Open kfaraz opened this issue 3 years ago • 0 comments

Motivation

Segment loading is one of the more complicated pieces of Druid operations and is prone to failures and race conditions. Due to a lack of clean logs and metrics, it is often very difficult to debug an affected cluster.

Identified issues and proposed changes

Discussed below are a few issues with the current implementation and possible fixes that can help improve the coordinator operation.

1. Balancing always causes over-replication!

Problem: While moving a segment from server A to B, the load succeeds on B but the drop on A is never invoked. This happens because the server inventory view maintained by the coordinator may still not be updated when the drop callback comes. Under normal circumstances, this is not noticeable because load rules quickly drop the over-replicated segments. But if load rules get stuck for some reason, the number of over-replicated segments keeps increasing thereby overloading historicals.

over_replication

Proposed fix:

Do not check the server inventory to determine if the drop should be invoked.
Use the HTTP status (applicable only to HttpLoadQueuePeon) received from the change request to determine if the load was successful or not.
Provide a success as well as a failure callback to the LoadQueuePeon.

2. Changes to `replicationThrottleLimit`

Definition:

The maximum number of segments that can be replicated at one time.

The main aim of throttling replication is to avoid a stampede when a server suddenly disappears. It is possible that the server is temporarily invisible to the coordinator due to ephemeral network issues. In such scenarios, the load queue should not be completely filled up with replicas which might appear soon after.

Problem 1: The current implementation considers replication on a cluster level, rather than a tier level. Ideally, if load rules determine that a segment should be available on a tier, the segment should be quickly loaded there. Relying on data existing on other tiers kind of defeats the purpose of tiering.

Proposed fix:

Do not consider the first copy of a segment on a tier as a replica and do not subject it to replication throttling.

At the start of every run, a tier is considered eligible for replication only if there is no pending replication in that tier. Based on the replicationThrottleLimit, we add items to the replication queue during the course of RunRules.

Problem 2: While rules are executing, the replication queue might free up as replicas get successfully loaded. The rules misinterpret this situation as the replicationThrottleLimit not having been met and queue up more replicas. In some situations, this can go on for a very long time increasing the duration of a now stale coordinator run cycle.

Proposed fix:

Clarify the definition of the replicationThrottleLimit as The maximum number of segment that can be queued up for replication in one coordinator cycle.
Determine replicationThrottleLimit at the start of the run for each tier. Compare the number of segments assigned for replication in this run rather than the current queue size against the replicationThrottleLimit to determine if the limit has been reached.

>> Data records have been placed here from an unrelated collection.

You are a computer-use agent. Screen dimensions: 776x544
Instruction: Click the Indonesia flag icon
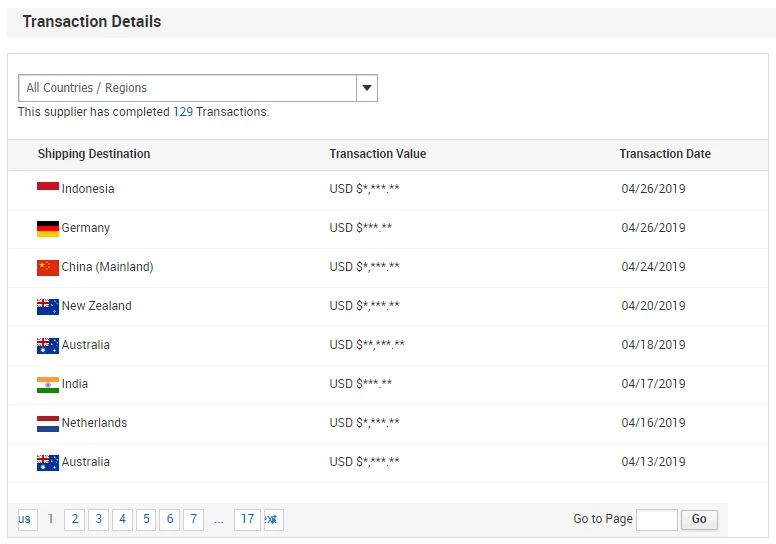[48, 188]
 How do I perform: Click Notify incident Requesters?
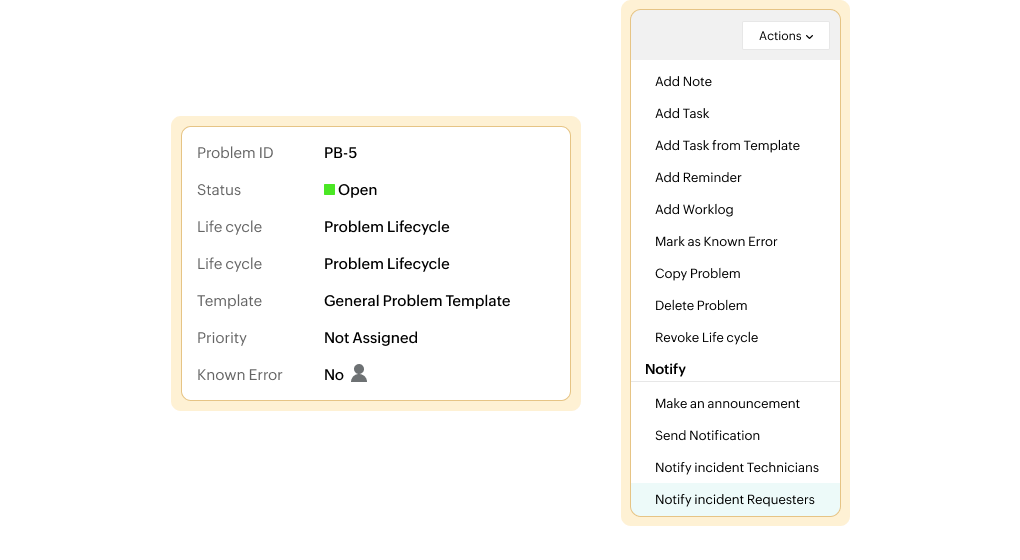coord(734,500)
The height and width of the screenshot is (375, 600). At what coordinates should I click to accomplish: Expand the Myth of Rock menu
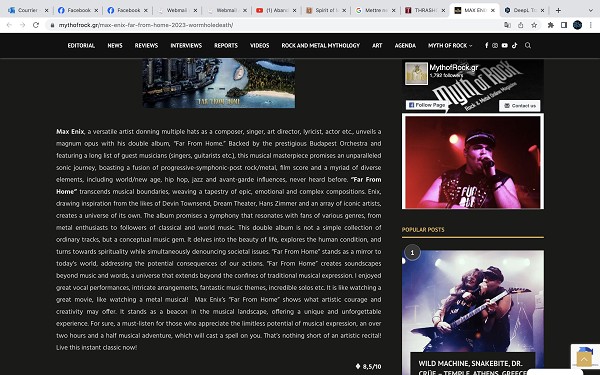[450, 45]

3. Drops happen only after target replication is met on every tier

Problem: The target replication level on a new tier might be high and would be subject to replication throttling. Drop of an unneeded replica should not have to wait on this.

Proposed fix: Drop over-replicated segments as soon as a single replica of the segment is available on every required tier.

4. Only loaded segments count towards over-replication

Changes in item (2) above ensure that segments assigned freshly to a tier would not be subject to replication throttling anymore. This implies that when a server disappears temporarily (due to intermittent network issues), segments whose only copy in this tier was on the disappeared server would quickly be reassigned to other servers. It's possible that the server then reappears soon after.

In the current implementation, all the items in the load queue would finish loading and only then would the rules realise that there is an over-replication. This could take several cycles to happen and would unnecessarily block other important load operations.

Proposed fix:

Consider a segment as over-replicated if loaded + loading > required in any tier.
While dropping over-replicated segments, look first in the loading queues. If found, cancel the loading operation. Otherwise, drop one of the loaded segments.

5. Segments being balanced may count towards over-replication

As a consequence of the fix in item (4) above, segments that are in the loading queue for balancing might be viewed as over-replicated.

Proposed fix:

Maintain a marker to distinguish between "moving" segments and "loading" segments.
Do not consider "moving" segments while computing replication level or while cancelling load operations to fix over-replication.
For all other purposes, continue to treat "moving" and "loading" segments as the same.

6. Historicals can get overassigned

During the course of a coordinator run, the available space on a server is not updated even when a load completes. This is because a snapshot of the cluster is taken at the start of the run and the coordinator duties use this snapshot to make assignment decisions.

Proposed fix:

Maintain the current size and max size of every server inside the HttpLoadQueuePeon.
Refresh this value at the start of every run.
HttpLoadQueuePeon already maintains the size of items currently in queue.
As soon as an item in the load/drop queue succeeds, update the current size.
Add a method boolean canLoad(DataSegment segment) which checks both the current size, the queue size and the maxSegmentsInNodeLoadingQueue to determine if a segment can be loaded.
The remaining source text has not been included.